The primary endpoints were liver transplant-free survival at week 12 and week 48. The secondary endpoints were virologic response, biochemical response, and adverse events during the study.
Statistical analysis was performed using SPSS 23.0 for Windows (SPSS, Chicago, IL), with graphs drawn using GraphPad Prism 8.0 (GraphPad, La Jolla, Calif). Quantitative data were expressed as mean ± standard deviation (SD), interquartile range (IQR) or median (range), and the categorical data were expressed as the number (percentage). One-way analysis of variance (ANOVA), t-test, or the nonparametric Mann–Whitney U test was used where appropriate. A Pearson’s Chi-square or Fisher’s exact test was performed for comparison of qualitative data. Actuarial probabilities of death or liver transplantation during follow-up were calculated by Kaplan-Meier method and compared by log-rank test. Results with a two-tailed p value of < 0.05 considered statistically significant.

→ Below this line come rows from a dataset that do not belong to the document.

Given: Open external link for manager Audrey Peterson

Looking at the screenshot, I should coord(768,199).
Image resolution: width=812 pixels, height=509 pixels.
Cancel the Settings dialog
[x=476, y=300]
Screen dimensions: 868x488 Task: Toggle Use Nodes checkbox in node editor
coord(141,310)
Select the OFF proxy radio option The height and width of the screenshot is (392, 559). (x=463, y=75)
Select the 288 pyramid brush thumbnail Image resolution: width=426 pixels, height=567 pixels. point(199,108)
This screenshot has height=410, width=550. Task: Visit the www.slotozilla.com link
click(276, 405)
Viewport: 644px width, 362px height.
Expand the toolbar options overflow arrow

Demographic and clinical baseline characteristics of the study population
We screened 125 ACLF patients during this period, and 88 HBV-related ACLF people were identified. The following patients were excluded:1 patient was treated with lamivudine, 4 patients with combination treatment of two antiviral agents, 10 received 1.0 mg entecavir daily and 3 died within 2 days after admission. Finally, gender and age matched 10 patients with TAF, 10 with TDF and 20 with ETV treatment were enrolled (Fig. 1). They were prospectively followed-up regularly till death or end of the study.

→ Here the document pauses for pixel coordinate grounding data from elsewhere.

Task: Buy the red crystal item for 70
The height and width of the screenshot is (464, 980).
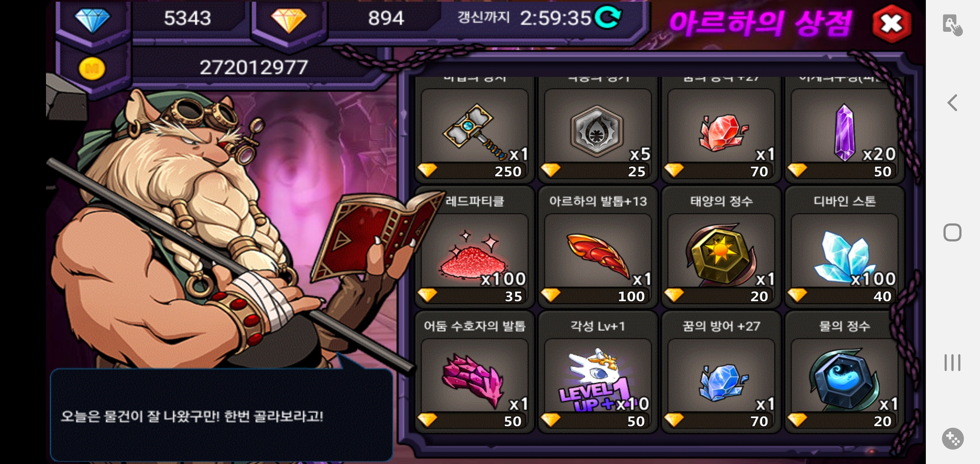Action: [x=721, y=129]

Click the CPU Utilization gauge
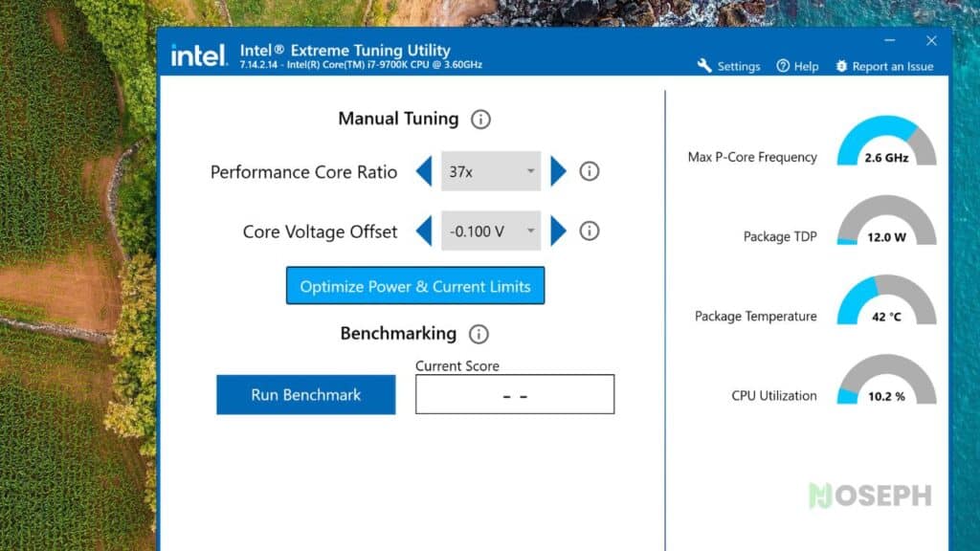click(x=886, y=379)
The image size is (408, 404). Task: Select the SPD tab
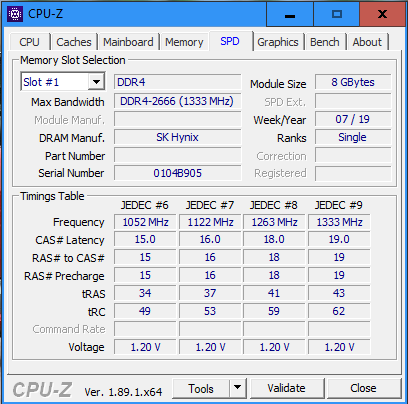(x=230, y=41)
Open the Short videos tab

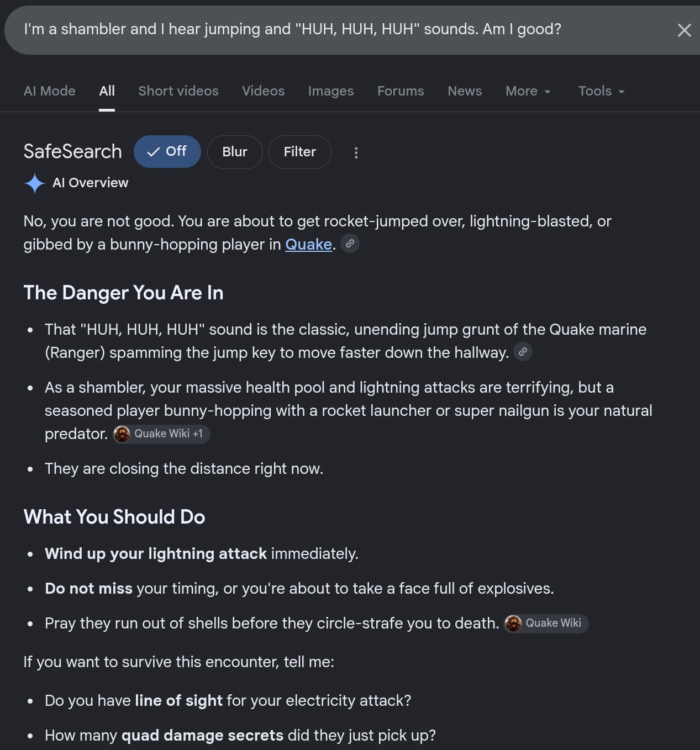pyautogui.click(x=178, y=91)
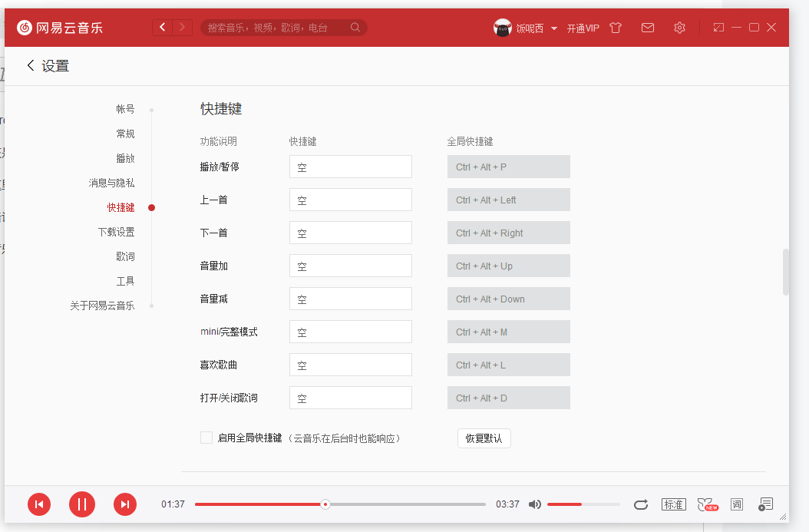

The primary baseline demographics and disease characteristics were summarized in Table 1. There were no significant differences among three groups in the baseline characteristics of age, gender, serum ALT, AST, WBC, PLT, albumin, urea, creatinine, sodium, eGFR, HBV DNA viral load, CTP score, MELD score, and complications.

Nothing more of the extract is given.